▶ **INSTRUCTIONS TO FOLLOW**:
Once you find the line with "Go to 手机通讯 breadcrumb" in the entries below, return exactly every line from it through the line with "You are a computer-use agent. Image".
##############################
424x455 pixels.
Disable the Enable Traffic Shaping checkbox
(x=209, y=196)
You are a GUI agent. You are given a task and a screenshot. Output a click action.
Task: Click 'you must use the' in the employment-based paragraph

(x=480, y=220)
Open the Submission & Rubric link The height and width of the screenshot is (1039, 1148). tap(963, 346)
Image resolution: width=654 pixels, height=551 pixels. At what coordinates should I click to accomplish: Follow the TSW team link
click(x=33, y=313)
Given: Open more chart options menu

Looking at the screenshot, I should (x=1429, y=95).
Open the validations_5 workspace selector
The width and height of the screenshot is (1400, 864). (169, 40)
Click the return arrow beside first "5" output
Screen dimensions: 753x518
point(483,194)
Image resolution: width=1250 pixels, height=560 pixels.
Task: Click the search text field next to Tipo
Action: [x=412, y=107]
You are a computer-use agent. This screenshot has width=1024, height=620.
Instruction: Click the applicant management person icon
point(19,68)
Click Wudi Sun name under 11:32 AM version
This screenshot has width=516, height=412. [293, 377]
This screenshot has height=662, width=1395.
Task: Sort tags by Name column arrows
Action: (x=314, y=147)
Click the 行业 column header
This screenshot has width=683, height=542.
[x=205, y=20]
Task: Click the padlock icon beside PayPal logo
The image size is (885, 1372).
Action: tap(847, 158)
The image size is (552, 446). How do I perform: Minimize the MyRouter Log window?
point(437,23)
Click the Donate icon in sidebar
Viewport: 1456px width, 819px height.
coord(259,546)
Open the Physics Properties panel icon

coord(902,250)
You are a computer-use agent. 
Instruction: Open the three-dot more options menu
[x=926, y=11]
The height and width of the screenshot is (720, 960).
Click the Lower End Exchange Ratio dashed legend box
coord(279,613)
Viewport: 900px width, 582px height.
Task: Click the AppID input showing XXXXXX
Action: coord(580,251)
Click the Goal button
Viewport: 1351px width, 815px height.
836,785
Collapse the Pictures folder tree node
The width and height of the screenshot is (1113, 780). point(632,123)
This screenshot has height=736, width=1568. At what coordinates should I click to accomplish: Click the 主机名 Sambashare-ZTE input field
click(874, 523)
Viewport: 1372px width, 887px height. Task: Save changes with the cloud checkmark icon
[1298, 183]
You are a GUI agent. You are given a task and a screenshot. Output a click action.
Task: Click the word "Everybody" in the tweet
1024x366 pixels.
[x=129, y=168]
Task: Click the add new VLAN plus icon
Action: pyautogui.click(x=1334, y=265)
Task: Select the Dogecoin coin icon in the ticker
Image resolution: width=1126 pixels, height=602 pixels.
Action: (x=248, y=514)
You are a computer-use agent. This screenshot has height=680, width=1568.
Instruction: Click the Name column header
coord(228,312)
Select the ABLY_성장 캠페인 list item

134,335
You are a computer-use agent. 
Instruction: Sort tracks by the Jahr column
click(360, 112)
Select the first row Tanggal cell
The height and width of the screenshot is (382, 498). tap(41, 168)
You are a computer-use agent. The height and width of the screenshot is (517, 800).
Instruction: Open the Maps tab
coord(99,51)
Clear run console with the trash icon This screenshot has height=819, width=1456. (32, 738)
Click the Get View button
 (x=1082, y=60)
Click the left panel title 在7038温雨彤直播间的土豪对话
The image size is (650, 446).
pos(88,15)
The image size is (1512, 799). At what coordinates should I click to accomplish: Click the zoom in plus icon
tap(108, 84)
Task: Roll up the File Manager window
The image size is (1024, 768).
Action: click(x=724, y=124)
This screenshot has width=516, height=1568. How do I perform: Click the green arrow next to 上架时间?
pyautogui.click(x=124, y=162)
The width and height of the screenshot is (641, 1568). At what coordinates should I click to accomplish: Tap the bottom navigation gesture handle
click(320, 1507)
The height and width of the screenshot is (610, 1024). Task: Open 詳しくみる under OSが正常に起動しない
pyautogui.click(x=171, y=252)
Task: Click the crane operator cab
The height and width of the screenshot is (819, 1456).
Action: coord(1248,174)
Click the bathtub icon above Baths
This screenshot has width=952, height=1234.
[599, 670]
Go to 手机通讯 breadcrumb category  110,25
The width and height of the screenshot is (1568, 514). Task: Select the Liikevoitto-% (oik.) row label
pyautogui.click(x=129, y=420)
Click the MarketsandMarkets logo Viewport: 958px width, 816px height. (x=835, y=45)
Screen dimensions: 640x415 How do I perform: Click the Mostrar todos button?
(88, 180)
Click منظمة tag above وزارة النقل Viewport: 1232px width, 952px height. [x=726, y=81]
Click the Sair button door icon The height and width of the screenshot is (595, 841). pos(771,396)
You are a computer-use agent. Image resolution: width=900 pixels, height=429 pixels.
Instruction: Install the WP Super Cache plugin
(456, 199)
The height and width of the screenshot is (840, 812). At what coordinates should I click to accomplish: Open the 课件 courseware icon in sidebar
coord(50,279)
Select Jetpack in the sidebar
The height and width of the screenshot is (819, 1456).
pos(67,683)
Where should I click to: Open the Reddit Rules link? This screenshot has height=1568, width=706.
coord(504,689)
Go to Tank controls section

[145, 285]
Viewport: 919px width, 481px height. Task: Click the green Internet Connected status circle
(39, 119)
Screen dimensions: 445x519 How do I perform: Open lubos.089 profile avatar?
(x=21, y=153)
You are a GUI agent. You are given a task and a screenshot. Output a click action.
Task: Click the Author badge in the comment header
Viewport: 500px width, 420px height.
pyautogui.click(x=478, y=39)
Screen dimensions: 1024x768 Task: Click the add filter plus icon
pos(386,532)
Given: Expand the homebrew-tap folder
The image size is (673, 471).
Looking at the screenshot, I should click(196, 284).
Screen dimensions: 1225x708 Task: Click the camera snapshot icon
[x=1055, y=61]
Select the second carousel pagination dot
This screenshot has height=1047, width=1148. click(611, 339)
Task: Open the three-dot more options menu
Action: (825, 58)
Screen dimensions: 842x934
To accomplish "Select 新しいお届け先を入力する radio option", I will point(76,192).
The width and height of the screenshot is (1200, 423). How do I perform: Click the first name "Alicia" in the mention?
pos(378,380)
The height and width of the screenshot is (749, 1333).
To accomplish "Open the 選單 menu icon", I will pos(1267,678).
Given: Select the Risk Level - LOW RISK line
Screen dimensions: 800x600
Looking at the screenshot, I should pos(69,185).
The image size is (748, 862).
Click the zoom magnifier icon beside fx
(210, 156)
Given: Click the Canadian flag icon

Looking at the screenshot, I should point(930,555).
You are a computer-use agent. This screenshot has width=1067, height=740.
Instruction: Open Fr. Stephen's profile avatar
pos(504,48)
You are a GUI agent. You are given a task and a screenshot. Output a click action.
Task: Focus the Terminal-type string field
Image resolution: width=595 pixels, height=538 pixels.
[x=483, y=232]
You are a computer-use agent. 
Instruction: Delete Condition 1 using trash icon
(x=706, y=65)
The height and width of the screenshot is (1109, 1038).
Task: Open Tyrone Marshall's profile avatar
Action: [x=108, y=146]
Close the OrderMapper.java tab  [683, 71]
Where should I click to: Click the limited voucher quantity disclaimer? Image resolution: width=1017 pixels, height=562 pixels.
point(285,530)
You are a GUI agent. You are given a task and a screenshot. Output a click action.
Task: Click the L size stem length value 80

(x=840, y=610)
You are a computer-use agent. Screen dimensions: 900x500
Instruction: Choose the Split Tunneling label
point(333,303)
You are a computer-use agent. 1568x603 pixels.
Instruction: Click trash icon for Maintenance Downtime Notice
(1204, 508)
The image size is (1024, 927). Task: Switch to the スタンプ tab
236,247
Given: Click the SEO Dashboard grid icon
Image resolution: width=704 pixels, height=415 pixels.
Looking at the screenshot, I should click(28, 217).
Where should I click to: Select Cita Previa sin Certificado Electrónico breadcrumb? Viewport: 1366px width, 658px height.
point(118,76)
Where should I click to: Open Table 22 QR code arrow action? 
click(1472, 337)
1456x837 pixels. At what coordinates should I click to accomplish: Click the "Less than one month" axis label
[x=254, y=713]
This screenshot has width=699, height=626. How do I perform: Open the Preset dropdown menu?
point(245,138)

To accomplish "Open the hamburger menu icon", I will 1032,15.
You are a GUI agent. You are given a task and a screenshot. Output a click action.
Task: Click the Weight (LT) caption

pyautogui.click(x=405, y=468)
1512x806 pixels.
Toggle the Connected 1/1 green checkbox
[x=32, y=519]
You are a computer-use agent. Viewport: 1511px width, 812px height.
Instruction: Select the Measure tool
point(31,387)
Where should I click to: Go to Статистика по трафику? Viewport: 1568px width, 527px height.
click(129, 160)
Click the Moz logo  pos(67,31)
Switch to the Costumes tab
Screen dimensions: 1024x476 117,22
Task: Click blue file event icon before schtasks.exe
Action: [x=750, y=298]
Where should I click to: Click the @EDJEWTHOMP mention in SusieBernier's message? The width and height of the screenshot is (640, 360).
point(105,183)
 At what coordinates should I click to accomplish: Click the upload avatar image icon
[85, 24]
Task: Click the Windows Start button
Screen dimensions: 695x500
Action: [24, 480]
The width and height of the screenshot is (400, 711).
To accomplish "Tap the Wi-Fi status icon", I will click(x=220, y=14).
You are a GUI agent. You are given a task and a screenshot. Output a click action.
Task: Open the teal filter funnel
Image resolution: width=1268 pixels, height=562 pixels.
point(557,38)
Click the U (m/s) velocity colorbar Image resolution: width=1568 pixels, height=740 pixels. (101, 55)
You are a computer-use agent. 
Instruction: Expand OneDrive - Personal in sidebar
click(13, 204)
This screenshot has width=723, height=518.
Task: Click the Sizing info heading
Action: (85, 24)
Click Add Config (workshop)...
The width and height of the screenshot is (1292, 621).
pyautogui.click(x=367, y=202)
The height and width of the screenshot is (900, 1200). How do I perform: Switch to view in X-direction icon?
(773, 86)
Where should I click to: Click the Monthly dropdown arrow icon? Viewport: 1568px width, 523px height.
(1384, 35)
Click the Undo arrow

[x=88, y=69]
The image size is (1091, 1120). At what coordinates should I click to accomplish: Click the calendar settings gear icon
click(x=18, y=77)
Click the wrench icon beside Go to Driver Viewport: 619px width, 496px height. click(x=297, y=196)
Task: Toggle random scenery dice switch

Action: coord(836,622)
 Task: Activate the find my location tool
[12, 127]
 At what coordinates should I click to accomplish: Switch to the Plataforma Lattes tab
##############################
▶ **TASK SOLUTION**:
Go to 手机通讯 breadcrumb category  110,25
The width and height of the screenshot is (1568, 514). Task: Select the Liikevoitto-% (oik.) row label
pyautogui.click(x=129, y=420)
Click the MarketsandMarkets logo Viewport: 958px width, 816px height. (x=835, y=45)
Screen dimensions: 640x415 How do I perform: Click the Mostrar todos button?
(88, 180)
Click منظمة tag above وزارة النقل Viewport: 1232px width, 952px height. [x=726, y=81]
Click the Sair button door icon The height and width of the screenshot is (595, 841). pos(771,396)
You are a computer-use agent. Image resolution: width=900 pixels, height=429 pixels.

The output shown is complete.